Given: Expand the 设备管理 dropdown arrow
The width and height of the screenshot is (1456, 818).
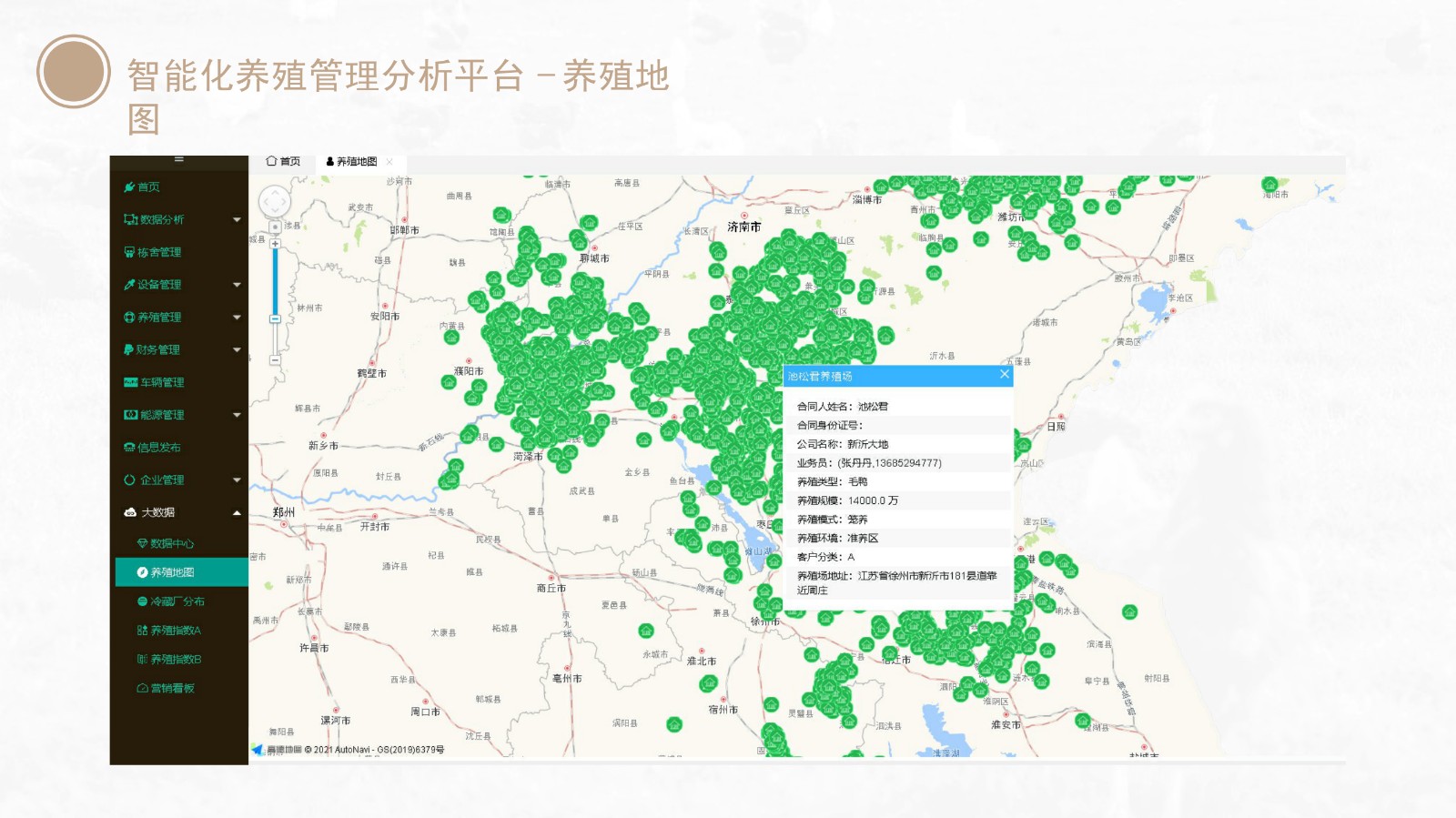Looking at the screenshot, I should [x=237, y=285].
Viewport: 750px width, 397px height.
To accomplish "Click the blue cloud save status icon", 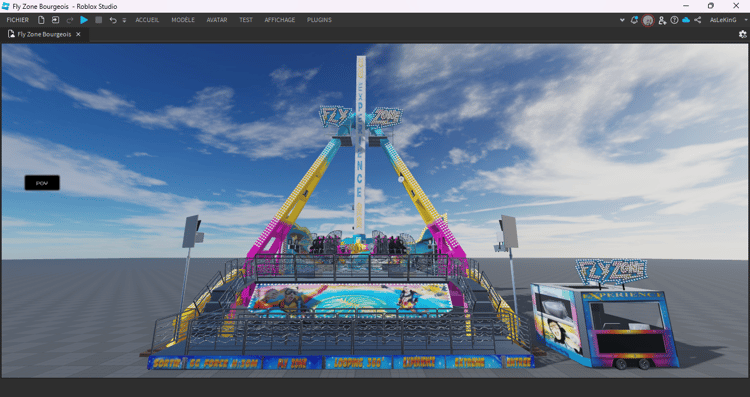I will point(686,20).
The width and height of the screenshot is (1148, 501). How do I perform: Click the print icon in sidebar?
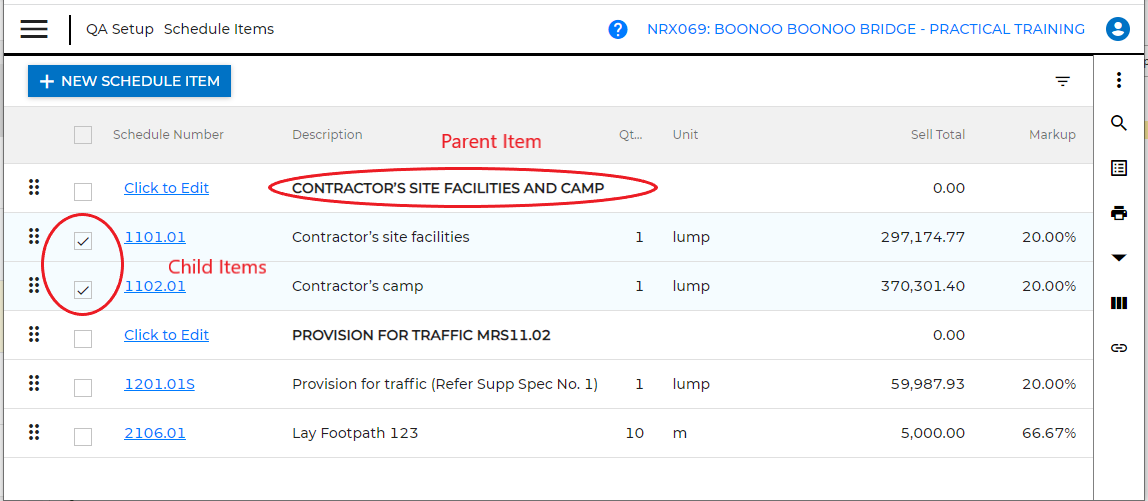tap(1119, 213)
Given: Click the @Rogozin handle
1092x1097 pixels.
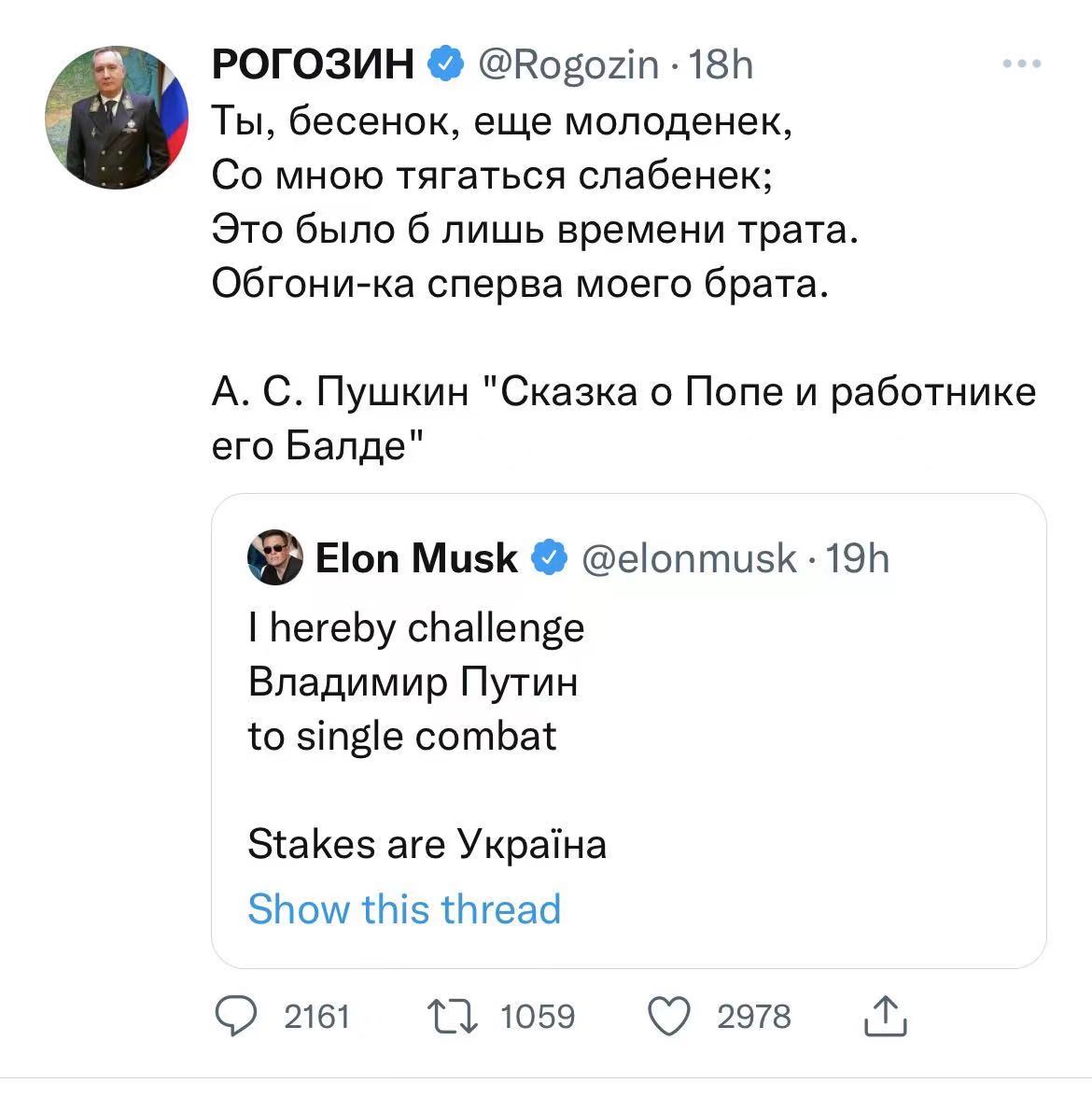Looking at the screenshot, I should point(570,63).
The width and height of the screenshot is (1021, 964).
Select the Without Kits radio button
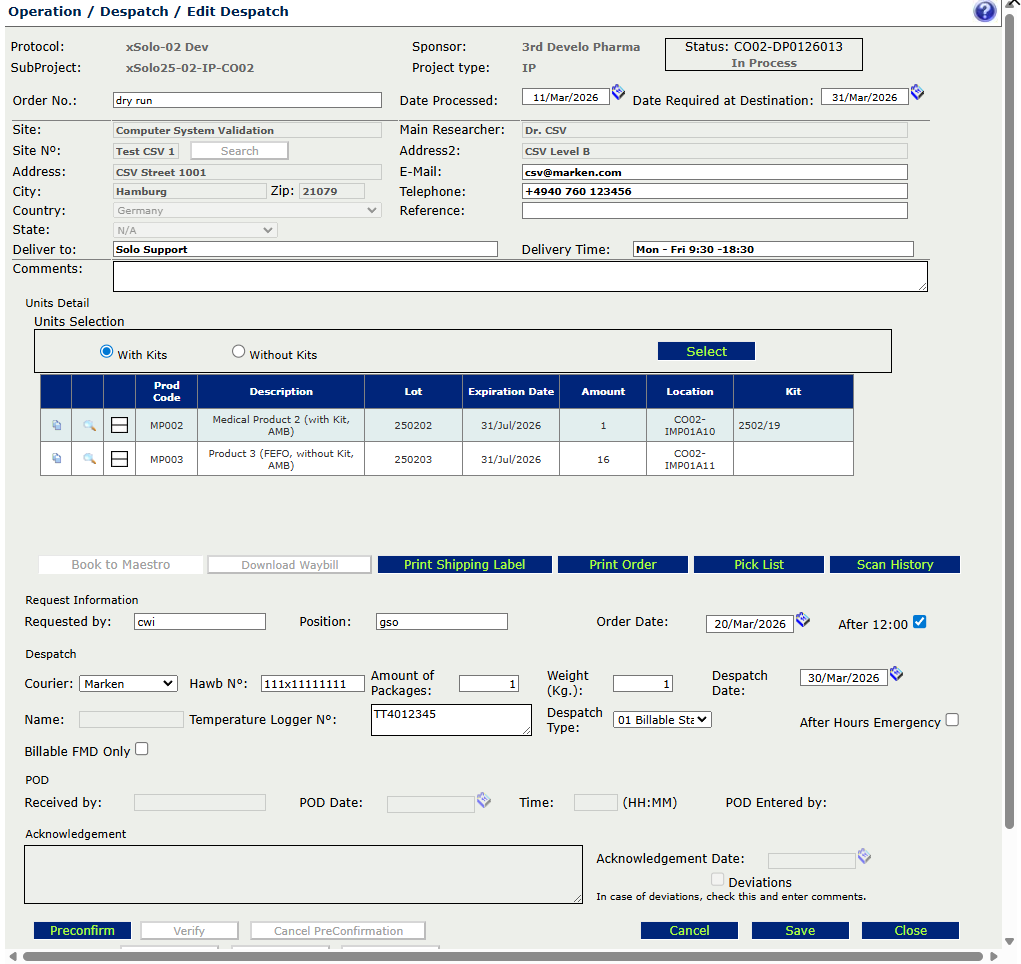pos(238,352)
++++++++
Task
Write each line exactly as it appears, from the line that holds "The width and height of the screenshot is (1148, 501)." through the closing line of the data above, and leave every picture out.

Answer to this exercise
The width and height of the screenshot is (1148, 501). How do I perform: Click the print icon in sidebar?
tap(1119, 213)
Given: Click the @Rogozin handle
1092x1097 pixels.
Looking at the screenshot, I should point(570,63).
The width and height of the screenshot is (1021, 964).
Select the Without Kits radio button
pos(238,352)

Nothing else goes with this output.